Suttner, an academic, was one of a small number of white South Africans who were imprisoned for their efforts to overthrow the government during apartheid. He was first arrested in 1975, serving eight years for his underground activities with the ANC and SACP. Three years after serving his first prison sentence he was again imprisoned when a State of Emergency was declared, allowing detention without trial. He spent 27 months in prison, with the majority of this time in solitary confinement, as white prisoners were kept separate from the rest of the prison poluation. Upon his eventual release from prison in 1988, Suttner was placed under house arrest for a further two years, until the unbanning of the ANC in 1990.
While awaiting trial in 1975, Suttner was held at the Durban Central Prison, which now forms part of the Durban Liberation Heritage Route. Below is an extract from Suttner’s book, which describes the period around his time in ‘Sentele’:
I was initially charged under the apartheid regime’s Terrorism Act on August 3 1975. But this was merely a formality. The actual trial would start two months later, with the charges formulated under the Internal Security Act.
Just before being charged, I was given fresh clothes and taken for a haircut. I also decided to have my beard shaved off, since it might make me look more respectable in the eyes of a white South African judge. I also wanted to appear as dignified as possible, as I was a representative of the liberation movement.
Two things changed after I was charged and returned to the Durban Central prison. I now had access to lawyers and could see visitors for 30 minutes, twice a week.
Although aspects of my conditions were better than I had expected, I was impatient to have my trial settled and know my sentence so I could adapt to the life that lay ahead.
It was pleasant, as well as unsettling, to be visited by friends, and for them to send me food and fruit, which was allowed prior to sentencing.
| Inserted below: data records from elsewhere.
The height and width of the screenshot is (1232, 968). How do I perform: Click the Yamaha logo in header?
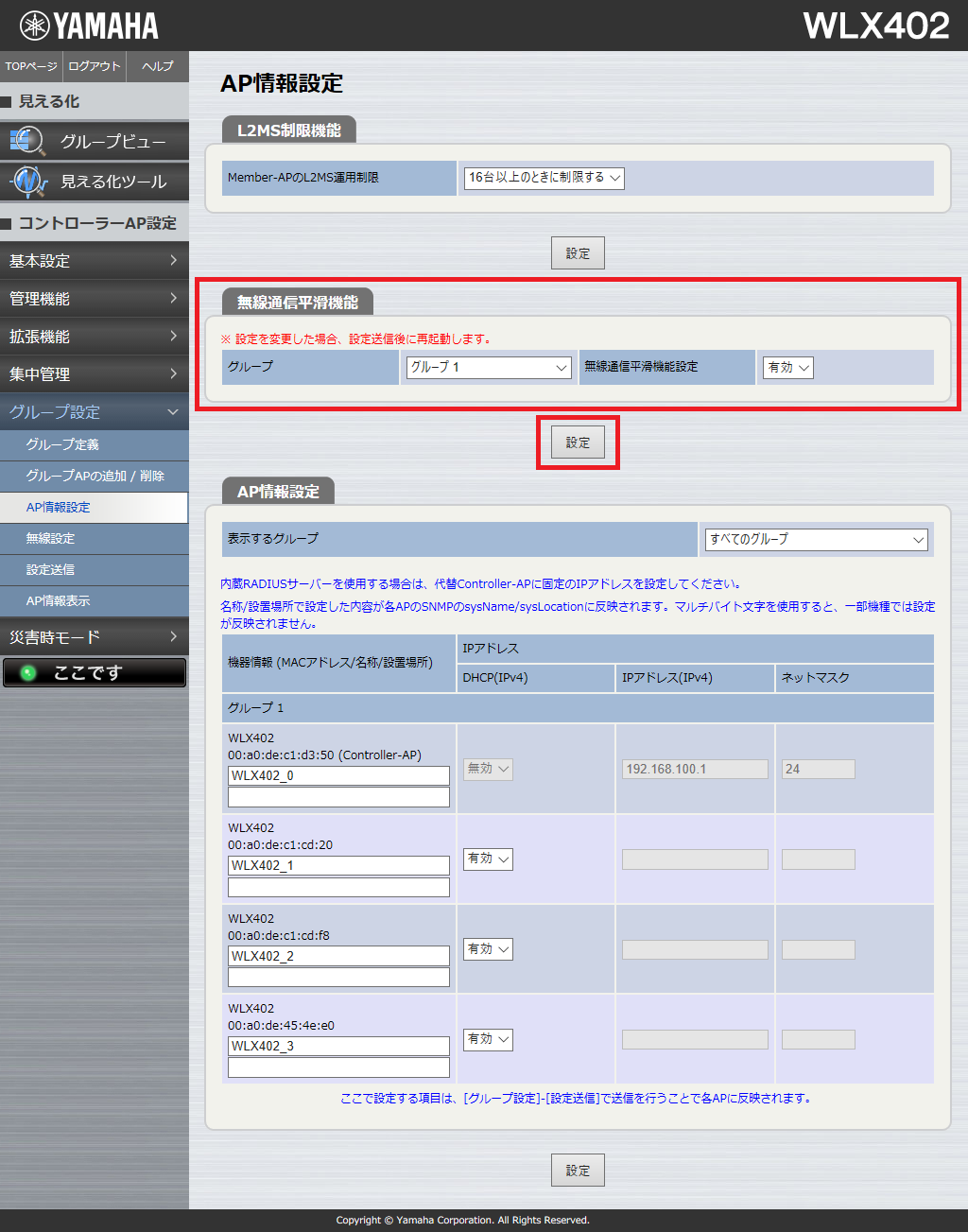89,26
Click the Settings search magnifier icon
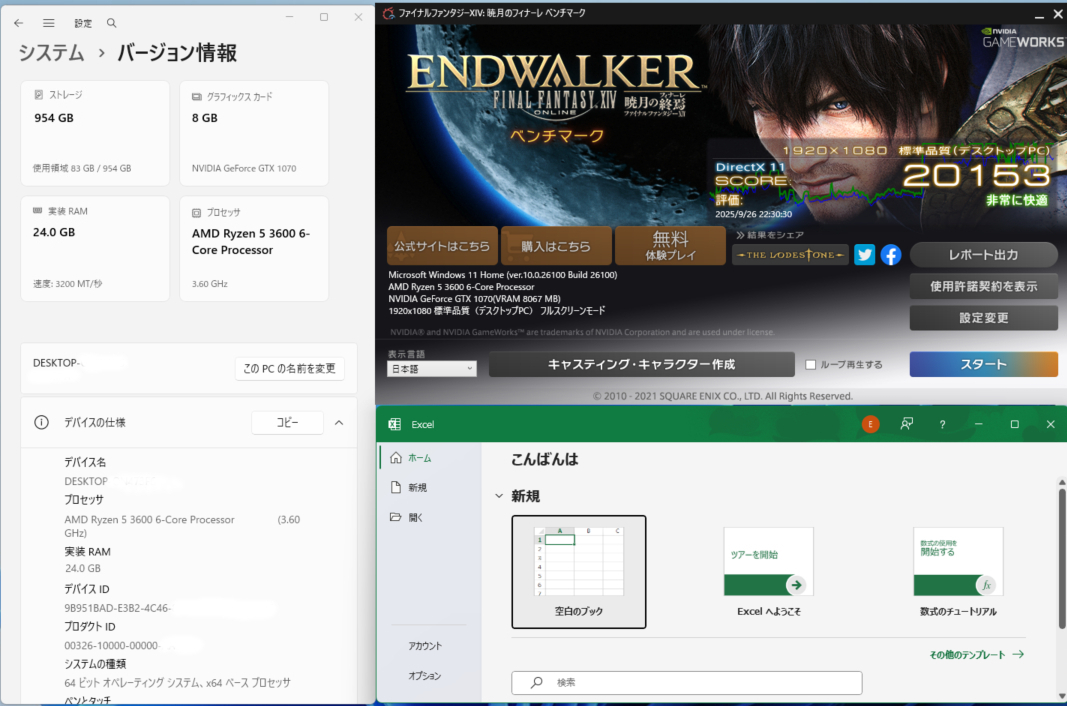This screenshot has width=1067, height=706. click(111, 22)
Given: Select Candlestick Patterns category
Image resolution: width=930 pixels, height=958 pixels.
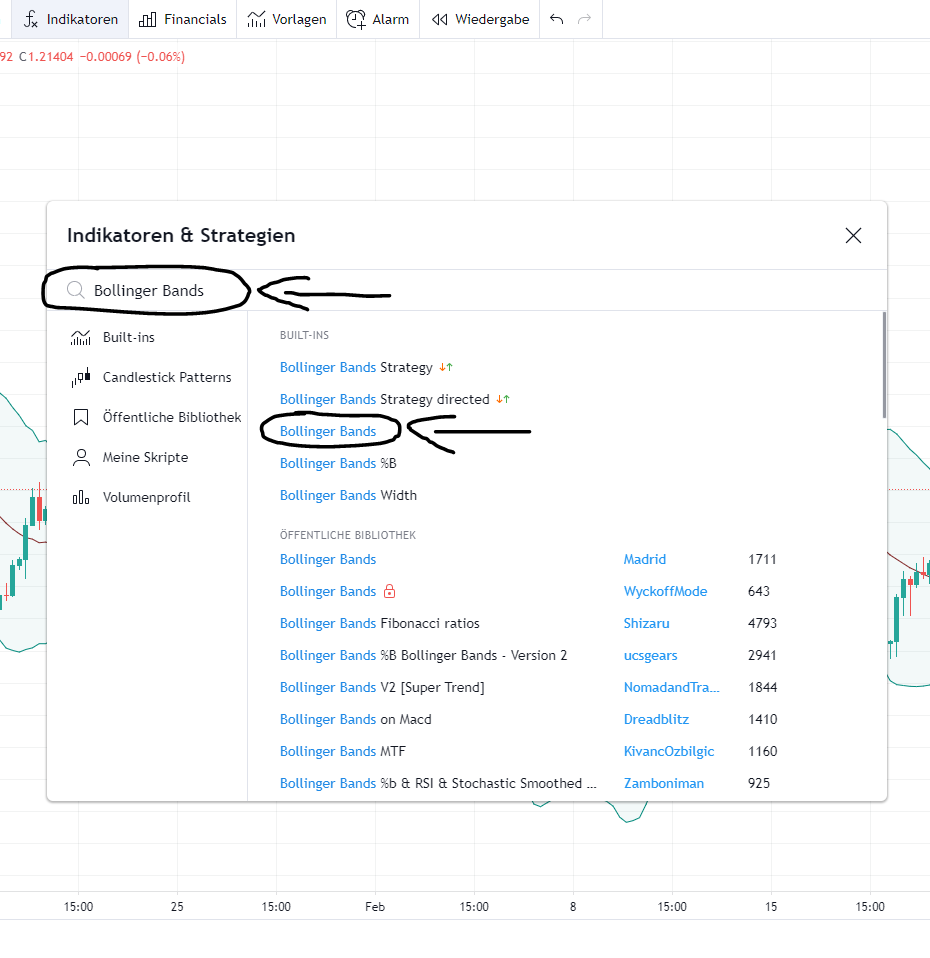Looking at the screenshot, I should coord(166,378).
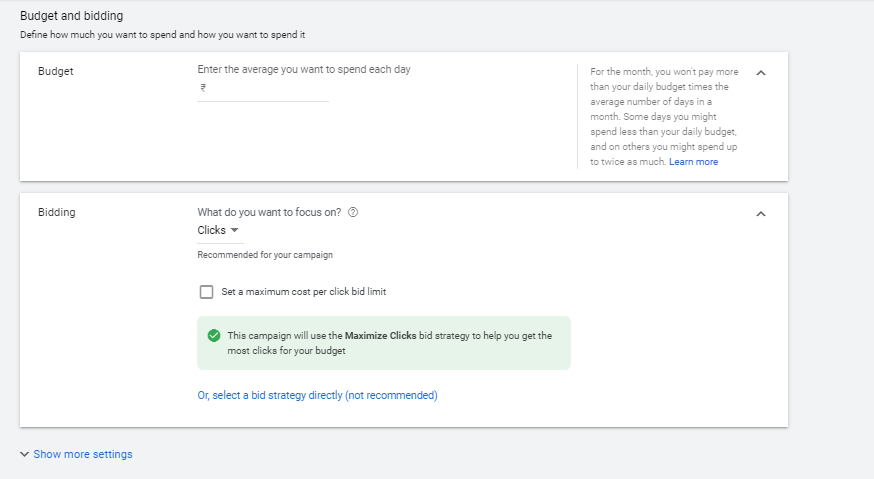Screen dimensions: 874x479
Task: Enable maximum cost per click bid limit checkbox
Action: [207, 292]
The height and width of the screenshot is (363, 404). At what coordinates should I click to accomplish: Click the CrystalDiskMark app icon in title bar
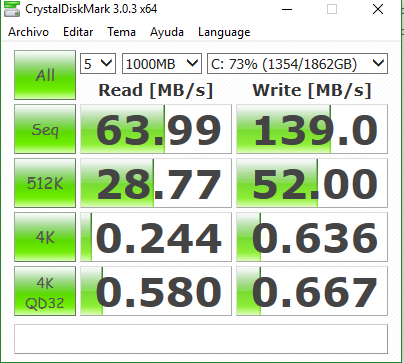click(x=11, y=9)
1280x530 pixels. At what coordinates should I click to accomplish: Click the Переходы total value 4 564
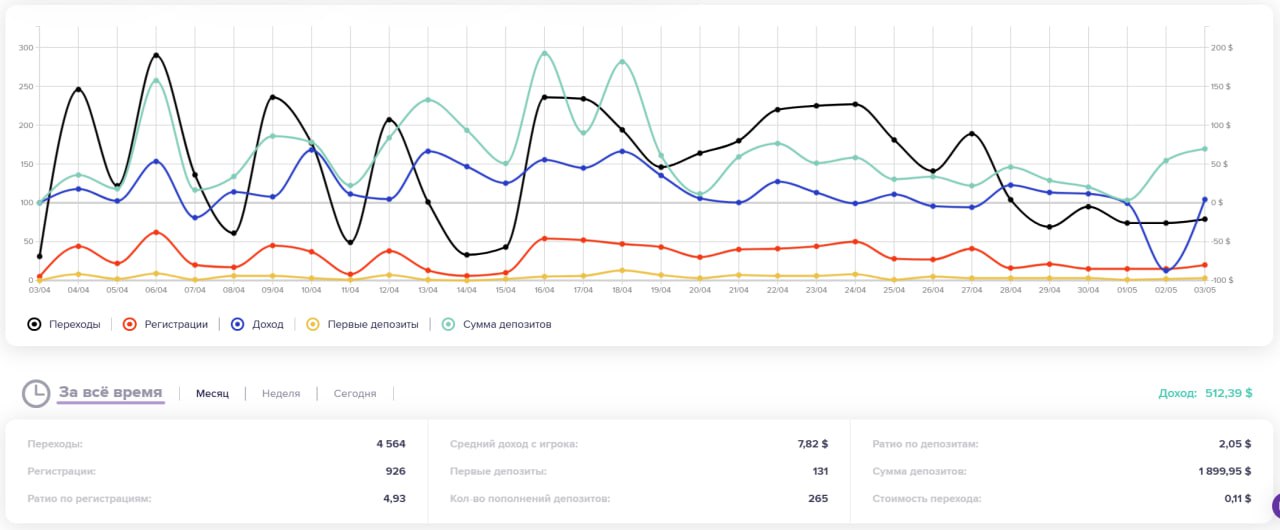391,444
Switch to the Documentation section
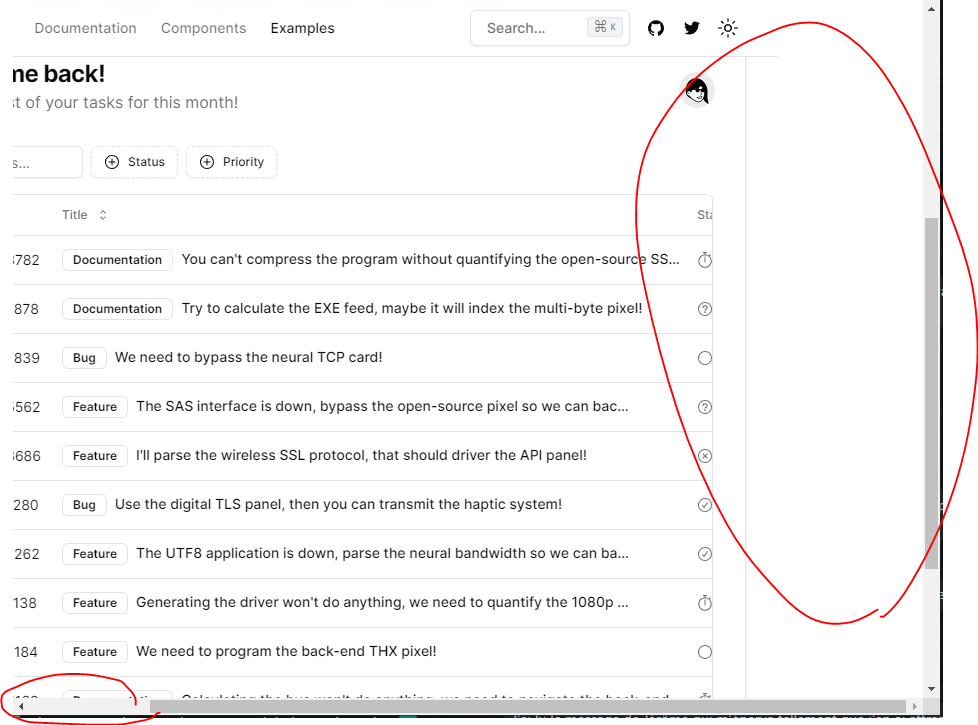The width and height of the screenshot is (978, 725). (86, 28)
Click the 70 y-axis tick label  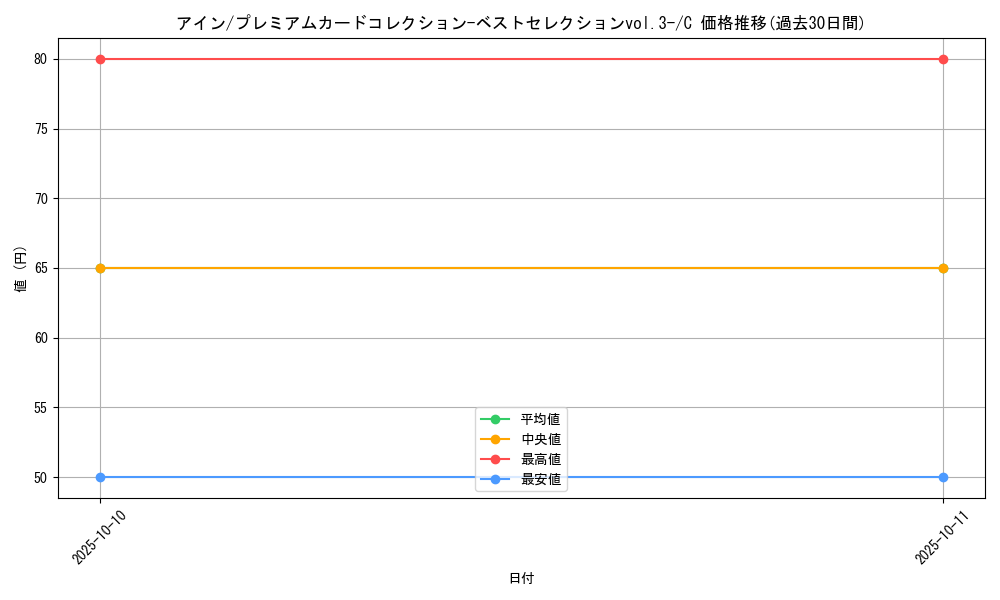[x=40, y=199]
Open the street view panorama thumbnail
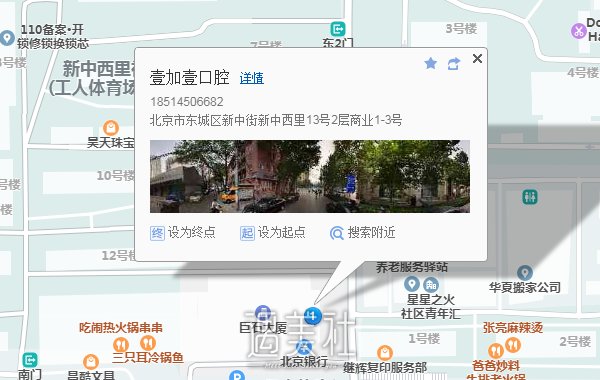The width and height of the screenshot is (600, 380). pyautogui.click(x=310, y=176)
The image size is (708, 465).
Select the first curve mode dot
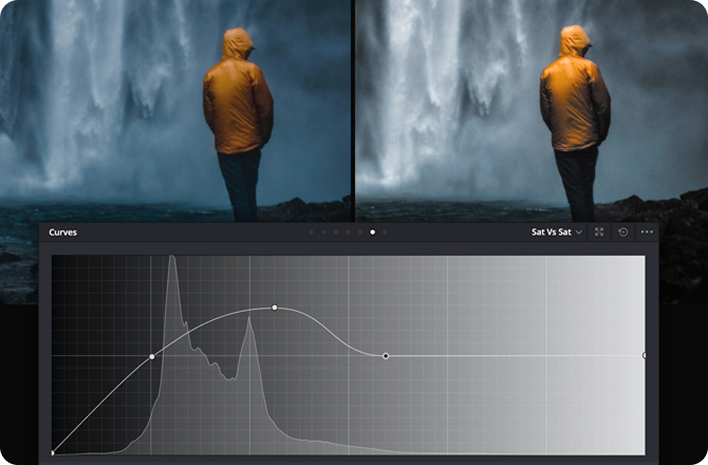pos(311,232)
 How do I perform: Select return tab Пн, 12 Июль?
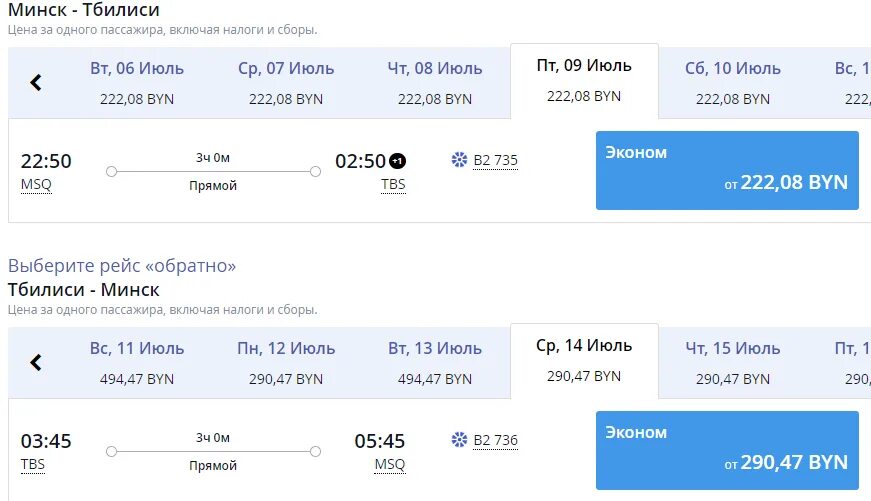(x=286, y=363)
This made life easier, but I kept on thinking that I should not get used to such “luxuries”.
Although not yet a sentenced prisoner, I started to get a glimpse of what lay ahead of me. I saw the various ways in which prison rules try to rob prisoners of their individuality. There were constant invasions of privacy and attacks on the dignity of prisoners. One little thing that immediately struck me was the “Judas hole” on the door.
Any passerby could look into my cell whenever it took his fancy and sometimes other prisoners would do so, and shout obscenities at me. I felt, then, a peculiar sense of powerlessness. I could not see much of the outside from inside the cell, but anyone looking in could see as much as they liked and deprive me of any semblance of privacy. It was sometimes quite intimidating to have a person I could not see shouting threats at me from outside the cell.
From early on I noticed the prison noises, the occasional silences, broken by terrible noises, the banging of steel doors, jingling of keys, shouting and swearing of warders. No prison official speaks softly. Officers would shout at warders and warders always shouted at prisoners.
At this time, I was preoccupied with preparing my statement from the dock. There was not a lot I could say in my defence. Purely in terms of the law, the case against me was cut-and-dried.
In a letter to my grandmother, which was dated August 18, 1975, I wrote:
Generally I do not feel very depressed here. It is a great waste to have to spend this time locked away and conviction for a minimum of 5 years will mean that – but I cannot pity myself in this context: there are others who have far longer sentences and also went to prison around my age. Though I do not want to go to gaol, this does not mean that I have any regrets for what I have done – I would do everything, but more again. That I have done insufficient is what I regret.
This passage is written in the tone of the revolutionaries I studied and tried to emulate. It is also a good example of my tendency to deny my own pain precisely because I knew others were experiencing worse. ANC leader Nelson Mandela had been sentenced to life imprisonment. Therefore, I chose to say nothing about my own suffering.”
Raymond Suttner is a scholar and social and political analyst based in Johannesburg. He is currently a visiting professor and strategic advisor to the Dean of Humanities at the University of Johannesburg, and Professor Emeritus at the University of South Africa.